Seven Houses in France does not take place in France. In fact, it has almost nothing to do with France. Like notable literary predecessors, the book takes place in the Belgian Congo at the time of King Leopold—perhaps the most disgraceful period of Belgian history. This dark, disturbing territory has been covered before; the evil of the Belgian Congo was immortalized in Joseph Conrad’s masterpiece Heart of Darkness, and its cruelties recently revisited in Mario Vargas Llosa’s The Dream of the Celt. Though the rhino-hide whips known as chicotes are in abundance, Axtaga’s Congo does not feature Roger Casement, and does not explore evil. The setting is where the Congo and Lomani rivers meet in Yagambi, a garrison of the Force Publique that is described as “certainly a very long way from anywhere anyone had heard of.”

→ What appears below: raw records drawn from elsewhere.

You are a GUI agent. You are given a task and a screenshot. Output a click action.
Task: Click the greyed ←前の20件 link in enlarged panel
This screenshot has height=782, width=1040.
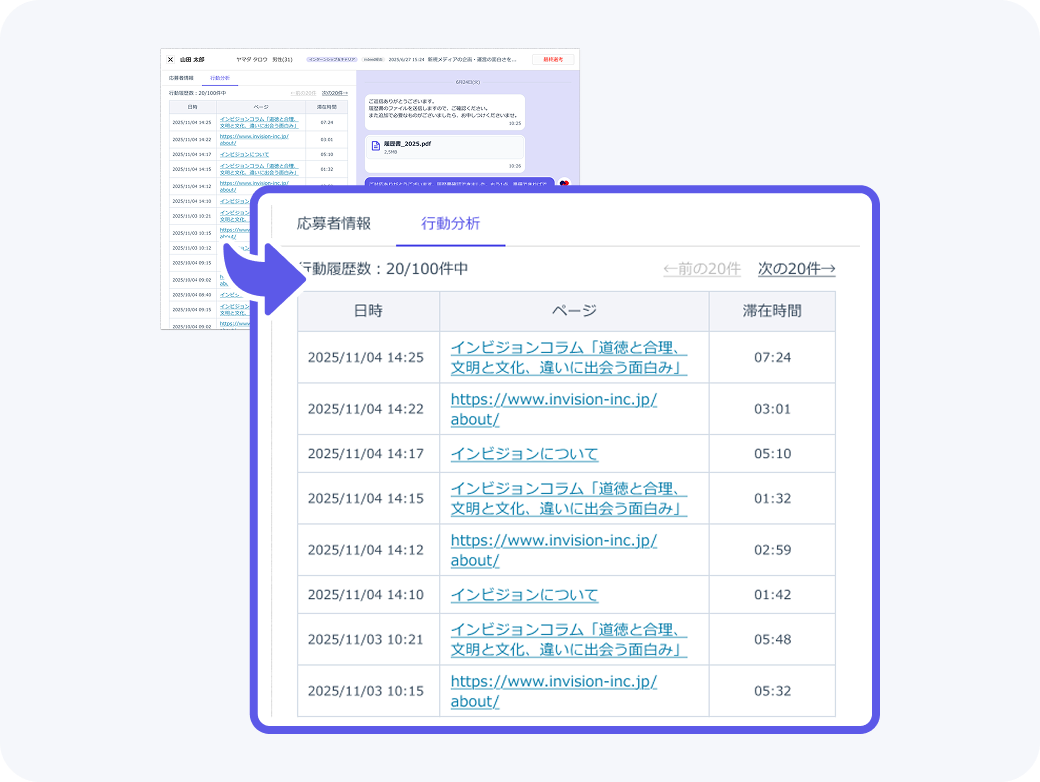click(701, 269)
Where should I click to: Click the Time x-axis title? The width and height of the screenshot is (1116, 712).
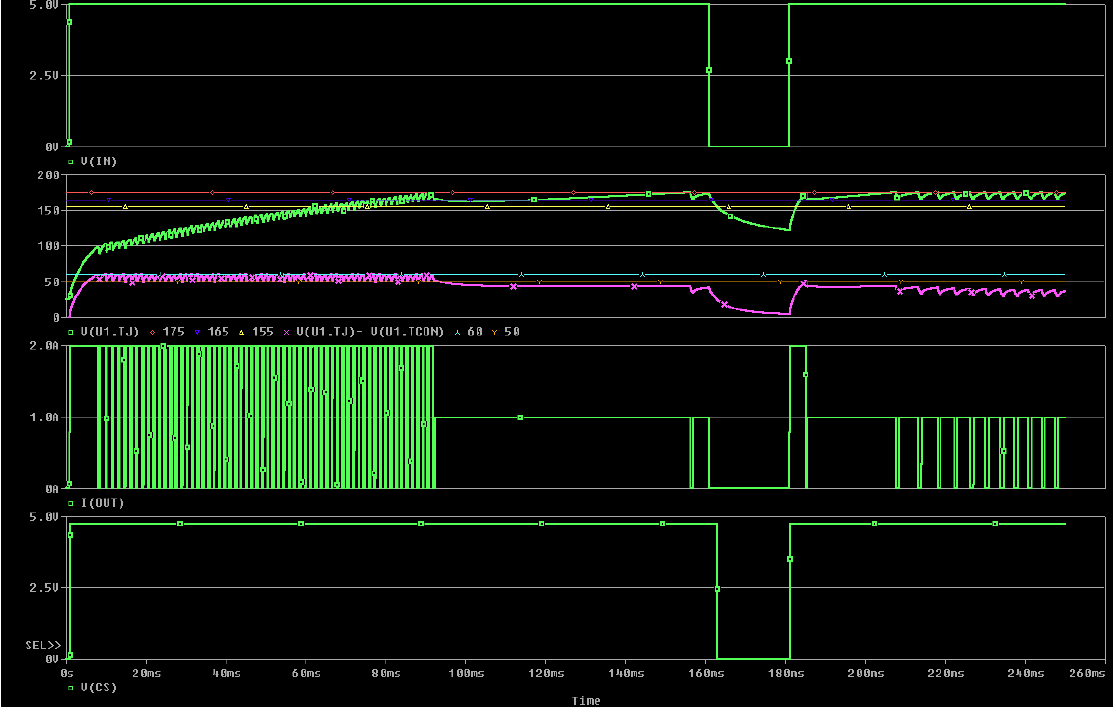coord(586,701)
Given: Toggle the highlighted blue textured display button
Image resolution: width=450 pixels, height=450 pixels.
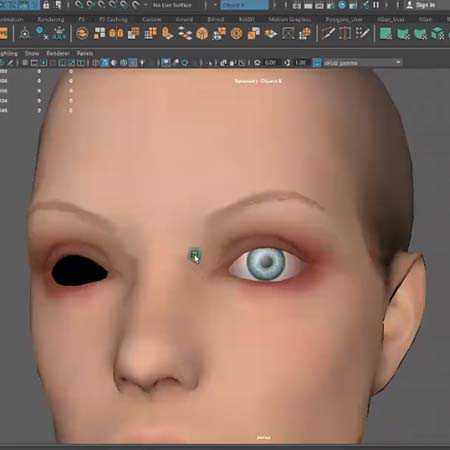Looking at the screenshot, I should coord(105,62).
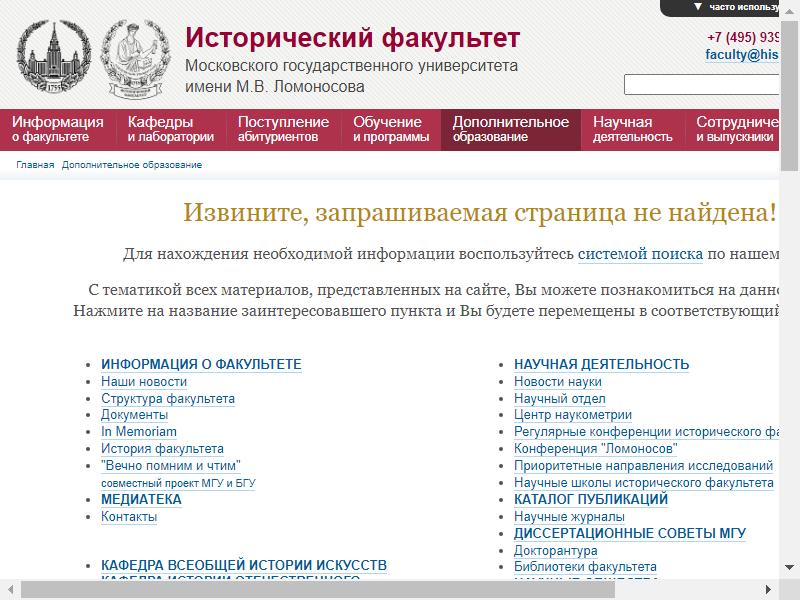Open the Информация о факультете menu
Viewport: 800px width, 600px height.
58,129

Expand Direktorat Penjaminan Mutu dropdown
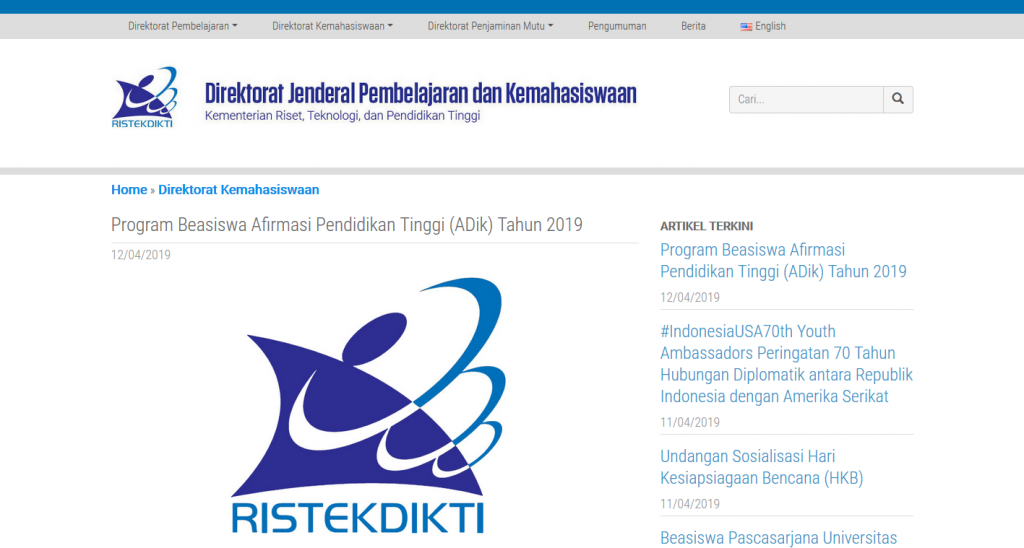490,26
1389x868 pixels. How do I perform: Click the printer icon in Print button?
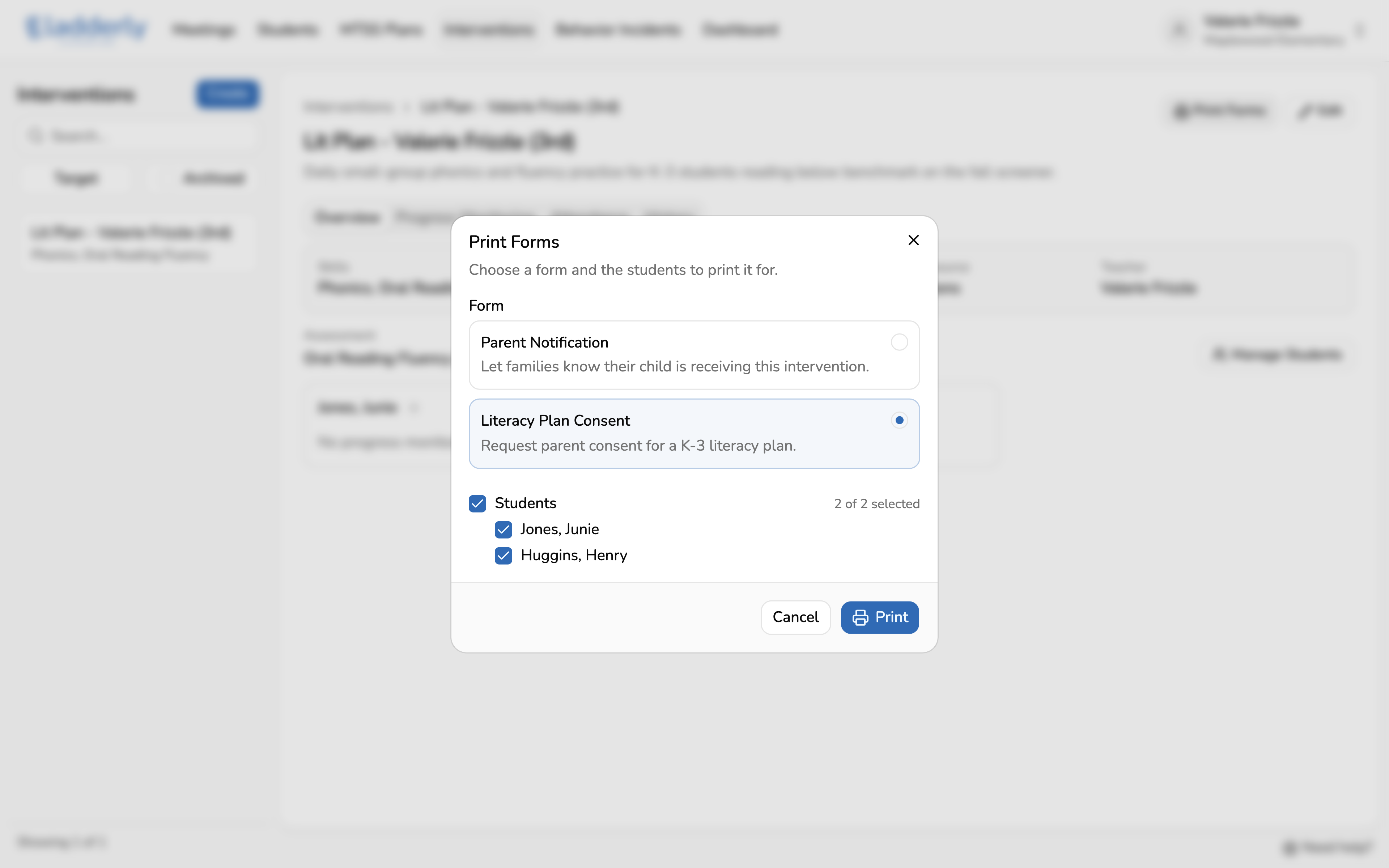pyautogui.click(x=860, y=617)
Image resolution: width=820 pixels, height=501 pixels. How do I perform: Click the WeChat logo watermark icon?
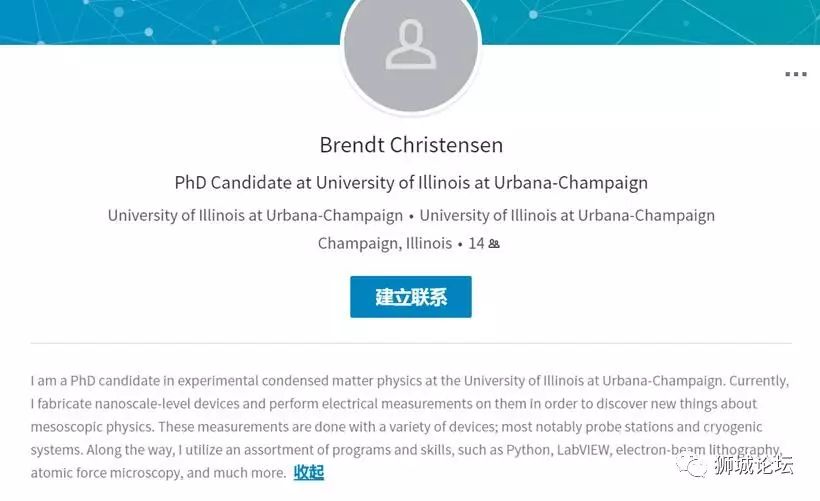pyautogui.click(x=690, y=465)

The highest-ranking officer in Yagambi is Captain Lalande Biran, a successful Belgian poet, though he has not published anything for the six years he has spent in Africa. Six years, six houses; this is the deal he’s made with his wife, who lives in Paris. She wants to buy a seventh house in France, and so Biran must stay in Africa an extra year, harvesting more ivory and mahogany to sell in European markets, so he can come home and retire a rich man. All officers of the Force Publique take native girls as concubines, but as syphilis has reached the Congo, Biran has his servant Donatien steal virgins from the native villages; if the village doesn’t give up a virgin for Biran, the village chief gets forty lashes from a chicote, and will also lose a finger, hand, or limb. In the character of Biran, Axtaga has created an ideal symbol of Europe during colonialism; sophisticated and savage, creative and cruel. Biran shifts around Yagambi dreaming up lines of poetry in his head, while some of the most atrocious crimes in history happen under his approval.

The most interesting character, however, is Chrysostome. Raised in the religious town of Britancourt, Crysostome wears a blue ribbon of the Virgin around his neck; the way he struts round with his top buttons undone to show off the ribbon, and that he seems to be completely uninterested in women, causes his rivals to call him a “poofter.” But because Crysostome is an incredible marksman, no one calls Crysostome a poofter to his face, not even the drunk and jealous Lieutenant Van Thiegal. Crysostome’s marksmanship quickly becomes legendary in the Congo, and he is given many privileges. This brings him attention, and many believe he is an enigma. Why doesn’t he drink, smoke, or sleep with native women like everyone else? People can’t figure it out, even though, as his name suggests, Crysostome is simply a good Christian who wants to remain pure, inside and out. If his hypocritical peers were half the Christians they claimed to be, then they wouldn’t be so confused.

Though Seven Houses in France isn’t as haunting as Heart of Darkness or as explicitly violent as Dream of the Celt, the book presents colonialism for what is was: outright robbery. Europeans carved up Africa and amassed as much ivory, rubber, teak, and mahogany as possible through the most immoral of means, all in order to secure a wealthy retirement. The age of colonialism is long gone, and international companies can no longer force natives into slave labor with the threat of the whip, machete, and rifle. Instead, international companies now rob poor nations of oil, water, and other natural resources with the threat of the dollar. Is this form of neo-imperialism, perhaps, what Bernardo Axtaga is really writing about?

Either way, Seven Houses in France is a beautiful book, and Axtaga once again proves himself to be a beautiful writer:

“It was evening, and the palm trees lining the road that led down to the river were like drawings made in India ink; the sky was a sheet of greenish glass, the river Congo was the pressed skin of a snake, and the Lomani, a silver rope.”

Let’s hope Vila-Matas is wrong, and Axtaga continues to write.